逆に、90%も過失を判断された側が、もっと少ない過失割合のはずなのにと感じることもあるでしょう。過失割合に納得がいかない場合には、主に2つの対策方法があります。対策方法の1つは、修正要素を主張する方法です。

つまり、自分にとって有利な修正要素があると訴えてみるのです。そのために必要な修正要素は、事故状況を追求すると見つかることがあります。

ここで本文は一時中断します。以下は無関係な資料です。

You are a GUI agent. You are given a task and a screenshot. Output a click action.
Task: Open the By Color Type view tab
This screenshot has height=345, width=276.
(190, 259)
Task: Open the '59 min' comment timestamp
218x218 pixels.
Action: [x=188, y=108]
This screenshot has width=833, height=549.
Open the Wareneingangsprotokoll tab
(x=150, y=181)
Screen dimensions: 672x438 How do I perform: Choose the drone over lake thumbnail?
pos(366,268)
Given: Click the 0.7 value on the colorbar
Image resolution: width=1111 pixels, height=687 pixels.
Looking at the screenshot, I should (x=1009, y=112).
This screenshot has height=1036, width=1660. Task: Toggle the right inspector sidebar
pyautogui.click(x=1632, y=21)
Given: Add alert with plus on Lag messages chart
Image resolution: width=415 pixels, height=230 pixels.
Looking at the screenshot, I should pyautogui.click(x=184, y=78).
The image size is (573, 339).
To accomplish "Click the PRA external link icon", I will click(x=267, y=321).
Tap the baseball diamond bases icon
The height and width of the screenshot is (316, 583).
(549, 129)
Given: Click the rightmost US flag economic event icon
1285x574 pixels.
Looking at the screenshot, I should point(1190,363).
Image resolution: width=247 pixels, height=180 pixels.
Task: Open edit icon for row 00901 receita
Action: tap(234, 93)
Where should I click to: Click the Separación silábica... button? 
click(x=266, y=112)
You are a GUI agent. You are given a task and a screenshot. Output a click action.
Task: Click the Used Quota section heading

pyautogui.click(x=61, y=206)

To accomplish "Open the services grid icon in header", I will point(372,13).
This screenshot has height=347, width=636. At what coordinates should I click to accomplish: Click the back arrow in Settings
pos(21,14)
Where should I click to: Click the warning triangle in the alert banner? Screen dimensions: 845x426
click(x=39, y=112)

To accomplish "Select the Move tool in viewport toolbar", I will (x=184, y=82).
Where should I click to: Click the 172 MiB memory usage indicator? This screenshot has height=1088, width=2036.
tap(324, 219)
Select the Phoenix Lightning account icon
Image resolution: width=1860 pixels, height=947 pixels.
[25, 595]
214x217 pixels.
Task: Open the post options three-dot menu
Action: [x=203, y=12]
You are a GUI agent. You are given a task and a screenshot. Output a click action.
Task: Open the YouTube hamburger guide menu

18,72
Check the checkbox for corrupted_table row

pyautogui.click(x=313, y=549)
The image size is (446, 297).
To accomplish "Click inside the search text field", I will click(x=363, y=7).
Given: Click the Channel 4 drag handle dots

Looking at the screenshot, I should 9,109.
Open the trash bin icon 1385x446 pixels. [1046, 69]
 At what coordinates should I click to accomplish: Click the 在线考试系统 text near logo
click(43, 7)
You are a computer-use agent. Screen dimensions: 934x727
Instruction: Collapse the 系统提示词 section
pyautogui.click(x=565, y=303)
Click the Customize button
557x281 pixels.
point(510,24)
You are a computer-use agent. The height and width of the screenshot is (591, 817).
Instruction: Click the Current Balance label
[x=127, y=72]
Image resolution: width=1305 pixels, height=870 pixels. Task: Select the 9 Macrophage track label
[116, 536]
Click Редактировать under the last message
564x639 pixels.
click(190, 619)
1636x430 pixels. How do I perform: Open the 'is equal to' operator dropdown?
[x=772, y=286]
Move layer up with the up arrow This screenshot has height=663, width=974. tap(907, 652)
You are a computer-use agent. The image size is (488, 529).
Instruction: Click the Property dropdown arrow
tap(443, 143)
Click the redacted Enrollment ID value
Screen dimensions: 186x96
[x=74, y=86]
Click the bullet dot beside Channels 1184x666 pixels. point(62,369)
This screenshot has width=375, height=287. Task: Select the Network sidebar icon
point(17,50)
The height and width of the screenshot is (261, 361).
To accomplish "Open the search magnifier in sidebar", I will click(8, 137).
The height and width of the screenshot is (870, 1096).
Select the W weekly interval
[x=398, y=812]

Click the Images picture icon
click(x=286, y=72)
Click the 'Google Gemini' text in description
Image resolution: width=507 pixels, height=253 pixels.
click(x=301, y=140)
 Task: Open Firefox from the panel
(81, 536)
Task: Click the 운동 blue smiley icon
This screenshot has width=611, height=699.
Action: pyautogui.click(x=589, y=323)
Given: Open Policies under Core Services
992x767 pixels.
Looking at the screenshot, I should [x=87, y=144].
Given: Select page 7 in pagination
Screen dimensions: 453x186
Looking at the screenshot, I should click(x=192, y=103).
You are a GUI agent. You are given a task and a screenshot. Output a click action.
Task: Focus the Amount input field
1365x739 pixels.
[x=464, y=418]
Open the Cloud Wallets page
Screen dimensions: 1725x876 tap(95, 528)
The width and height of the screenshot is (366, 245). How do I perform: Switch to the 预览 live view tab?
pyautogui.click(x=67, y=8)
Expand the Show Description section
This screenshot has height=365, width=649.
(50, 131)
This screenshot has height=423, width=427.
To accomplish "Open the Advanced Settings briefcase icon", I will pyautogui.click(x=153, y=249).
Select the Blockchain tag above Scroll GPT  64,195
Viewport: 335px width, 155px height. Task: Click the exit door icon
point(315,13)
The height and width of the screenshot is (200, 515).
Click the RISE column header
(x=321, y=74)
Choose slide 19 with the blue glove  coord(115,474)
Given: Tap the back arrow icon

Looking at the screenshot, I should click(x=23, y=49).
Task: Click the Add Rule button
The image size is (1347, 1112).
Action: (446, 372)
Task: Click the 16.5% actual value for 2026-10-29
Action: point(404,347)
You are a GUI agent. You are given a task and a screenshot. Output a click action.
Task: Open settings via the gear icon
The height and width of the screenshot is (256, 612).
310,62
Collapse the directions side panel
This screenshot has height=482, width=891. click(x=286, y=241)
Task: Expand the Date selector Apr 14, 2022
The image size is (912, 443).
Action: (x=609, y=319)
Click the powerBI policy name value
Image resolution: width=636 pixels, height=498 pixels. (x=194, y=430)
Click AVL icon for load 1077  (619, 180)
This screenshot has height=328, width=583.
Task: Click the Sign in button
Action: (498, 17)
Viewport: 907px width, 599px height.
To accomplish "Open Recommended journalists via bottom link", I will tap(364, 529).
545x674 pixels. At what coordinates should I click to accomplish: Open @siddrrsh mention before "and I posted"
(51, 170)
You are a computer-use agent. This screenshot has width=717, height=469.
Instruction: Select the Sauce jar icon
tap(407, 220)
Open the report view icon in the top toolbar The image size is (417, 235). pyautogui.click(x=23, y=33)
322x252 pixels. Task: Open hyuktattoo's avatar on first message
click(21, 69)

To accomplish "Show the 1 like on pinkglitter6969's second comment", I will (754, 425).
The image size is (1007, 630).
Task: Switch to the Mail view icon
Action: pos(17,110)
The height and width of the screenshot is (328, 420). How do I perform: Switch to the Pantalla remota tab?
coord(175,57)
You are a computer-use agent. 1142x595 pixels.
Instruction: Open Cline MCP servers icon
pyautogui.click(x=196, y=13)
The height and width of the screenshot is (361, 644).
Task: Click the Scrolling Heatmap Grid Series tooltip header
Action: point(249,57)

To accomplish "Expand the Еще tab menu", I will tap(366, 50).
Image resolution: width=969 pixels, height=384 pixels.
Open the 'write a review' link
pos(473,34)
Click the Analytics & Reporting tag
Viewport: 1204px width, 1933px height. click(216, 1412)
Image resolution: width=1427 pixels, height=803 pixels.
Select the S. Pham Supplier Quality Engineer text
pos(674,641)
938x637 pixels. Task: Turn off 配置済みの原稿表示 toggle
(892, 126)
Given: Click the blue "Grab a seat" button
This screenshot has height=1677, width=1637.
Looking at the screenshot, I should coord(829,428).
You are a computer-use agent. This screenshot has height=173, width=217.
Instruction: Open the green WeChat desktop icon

自分に過失がなく相手のほうの過失が多いことを主張できれば、過失割合が修正されるかもしれません。

手間がかかる方法ではありますが、10%でも過失割合を付けてほしくない、少しでも過失割合を減らしたい場合は、双方とも修正要素を主張する権利があります。もう1つの対策法は、片側賠償にならないか交渉してみる方法です。

略して片賠とも呼ばれる片側賠償では、通常なら足して10になる割合が10に満たないケースです。例えば、9対0や8対0といったように、過失割合が片側だけに課されることがあります。これにより、過失割合を付けられたほうだけが慰謝料を支払うことになるのです。

片側賠償で示談に持ち込むことができれば、慰謝料を払う必要がなくなるだけでなく、保険の等級が下がる心配もなくなります。